Grief and the Peace of Wild Things

I received an email informing me that today is Grief Awareness Day. The message exhorted me to contact certain Senators to urge the passage of federally mandated bereavement leave. I am constrained to agree: we desperately need to acknowledge and heal from our individual and collective grief.

How could any of us not be aware of our grief today, as Covid’s Delta variant causes record numbers of deaths in several states; as images of American soldiers and Afghanis killed during the evacuation haunt us, as Hurricane Ida tears through Louisiana, and threatens more fatal floods in Tennessee? And who among us has not suffered the loss of someone loved so fiercely loved and missed so terribly that our heart aches daily, no matter what joys we are blessed to receive?

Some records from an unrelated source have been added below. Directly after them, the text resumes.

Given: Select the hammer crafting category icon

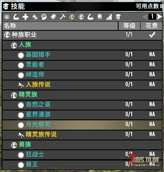Looking at the screenshot, I should [63, 17].
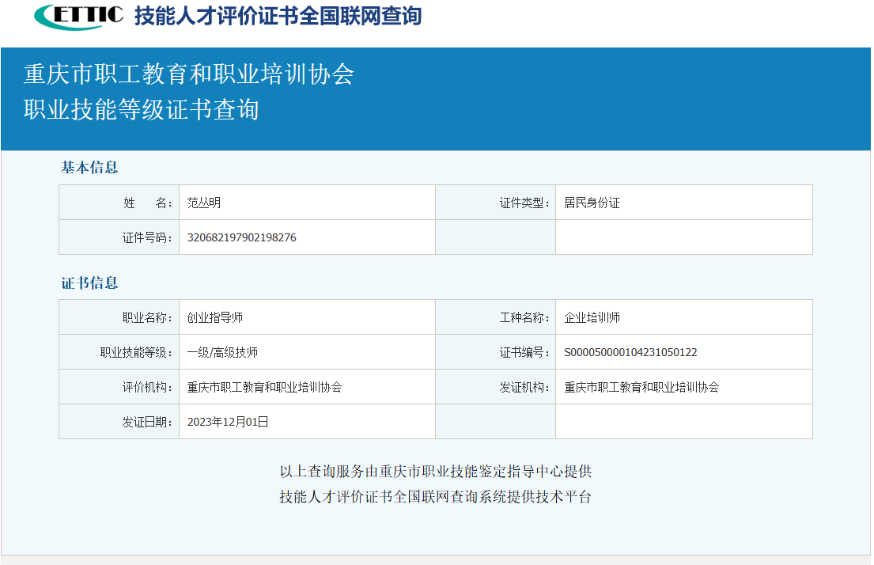Click the ETTIC logo
Screen dimensions: 874x565
(79, 15)
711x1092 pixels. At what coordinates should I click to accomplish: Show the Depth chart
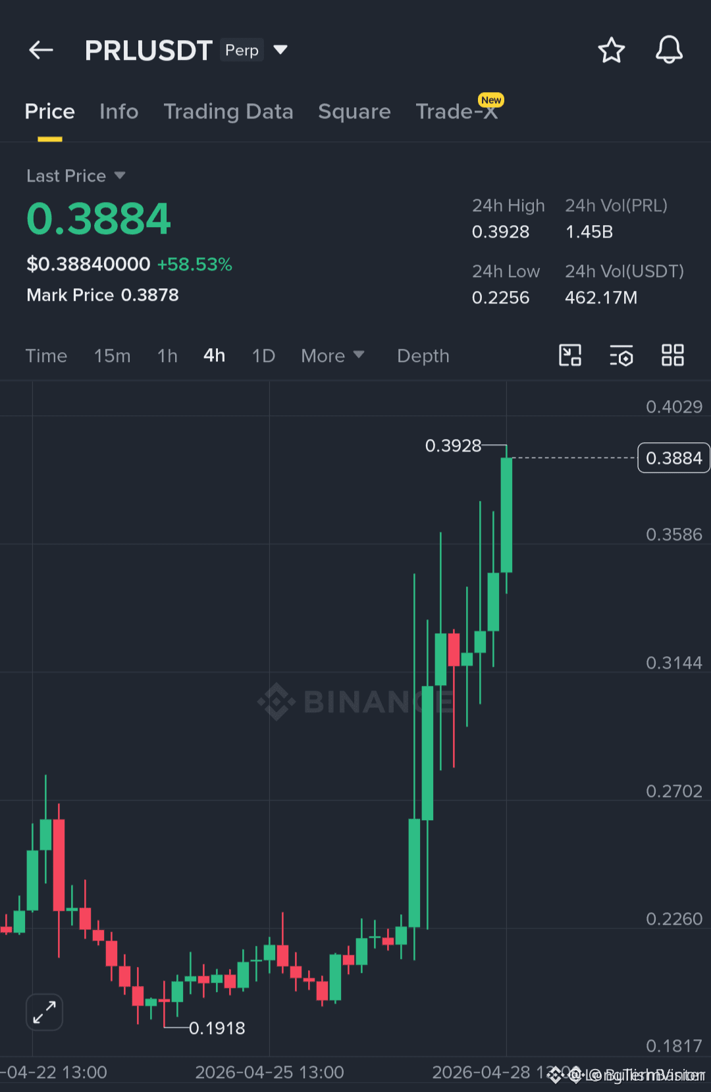coord(423,356)
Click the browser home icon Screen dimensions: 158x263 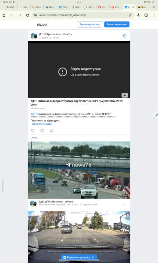[4, 15]
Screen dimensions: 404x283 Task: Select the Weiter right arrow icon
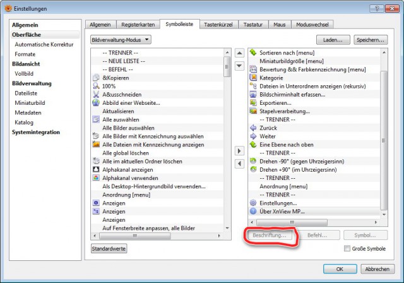(253, 136)
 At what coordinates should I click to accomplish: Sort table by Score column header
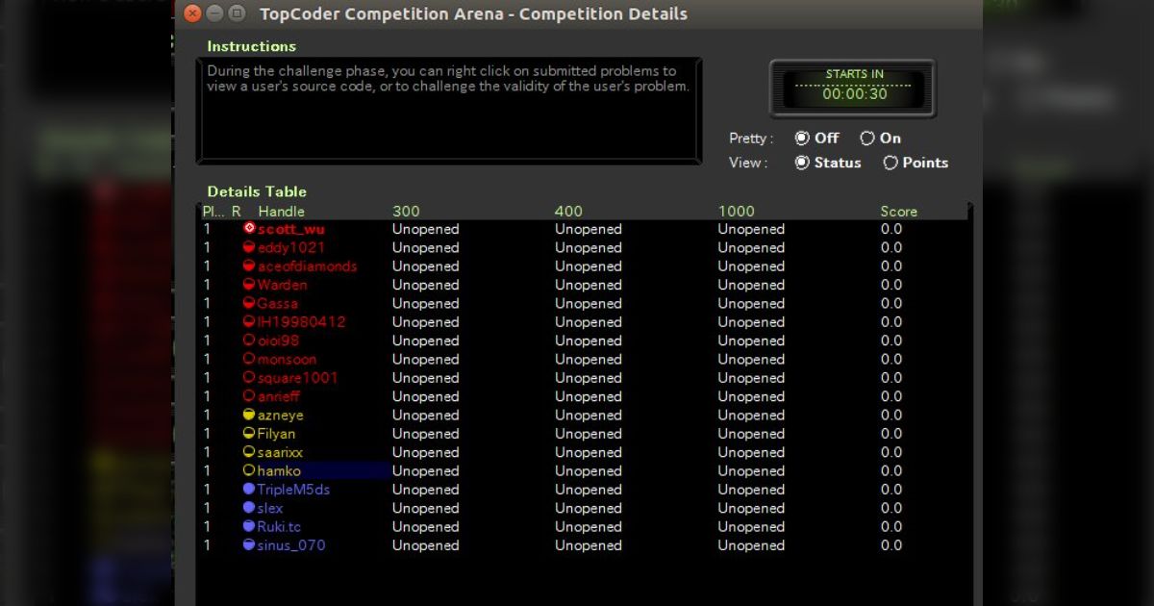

In order not to despair, like the poet Wendell Berry, I seek the peace of wild things, “who do not tax their lives with forethought of grief.” I seek the ebb and flow of tides, the inner sanctum of forests, the rush of wind, the rhythm of waves and the pulse of other life forms with which we share our precious burning and churning planet.

Our last Maine anchorage was in Gosport Harbor at the Isles of Shoals, a collection of nine sparsely inhabited small islands 12 miles from the coast. Cormorants and gulls nest on several islands. Trails on Star and Smuttynose Islands head through bog and beach rose to granite outcroppings where the crashing ocean reminds me of its terrible capacity for destruction, which human activity continues to fuel.

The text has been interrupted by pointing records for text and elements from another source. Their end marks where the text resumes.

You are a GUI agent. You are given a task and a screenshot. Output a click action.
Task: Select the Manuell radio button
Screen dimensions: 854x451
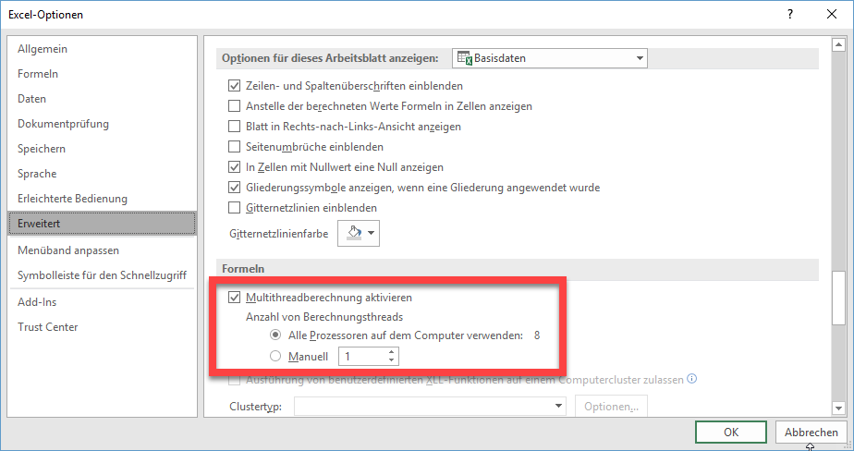274,356
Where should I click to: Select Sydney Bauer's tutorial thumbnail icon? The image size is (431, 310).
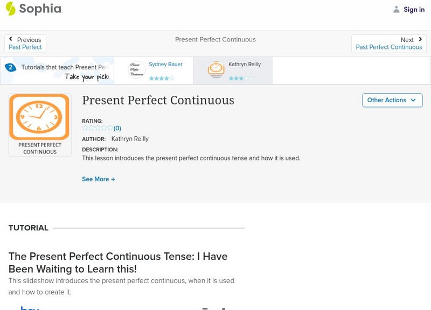136,70
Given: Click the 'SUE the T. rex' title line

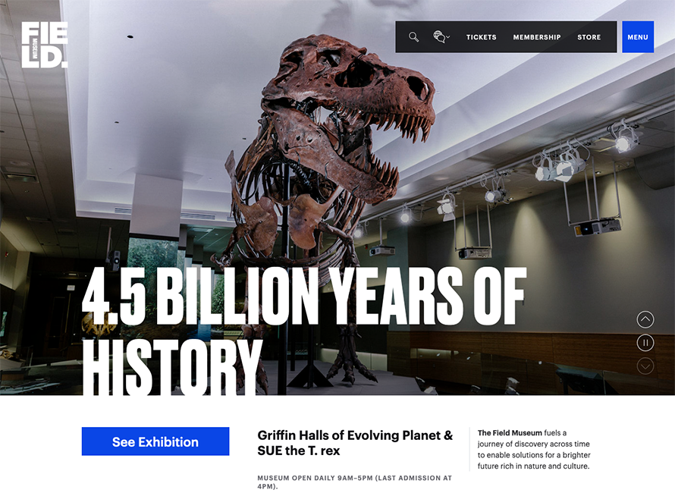Looking at the screenshot, I should pyautogui.click(x=299, y=451).
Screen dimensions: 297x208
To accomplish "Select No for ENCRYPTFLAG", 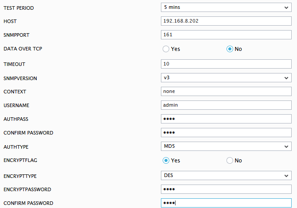I will [x=230, y=161].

After transiting the Cape Cod Canal, Delfina headed through Buzzards Bay for Hadley Harbor. Christoph and I paddled our kayaks through small coves leading from the harbor, a protected anchorage off Naushon Island, owned by the Forbes family. Osprey circled overhead, clutching fish between their claws. Cormorants, herring gulls and white herons stood stoically on boulders facing into the gusting south wind as clouds billowed in the blue sky. A pair of bottlenose dolphins cavorted at the southern end of the harbor, snorting as they dove and surfacing to spray water from their blowholes. We paddled toward them and they swam in circles around us.

And so on this day of Grief Awareness, I find respite in the natural world. And like the poet, in its grace, I am free.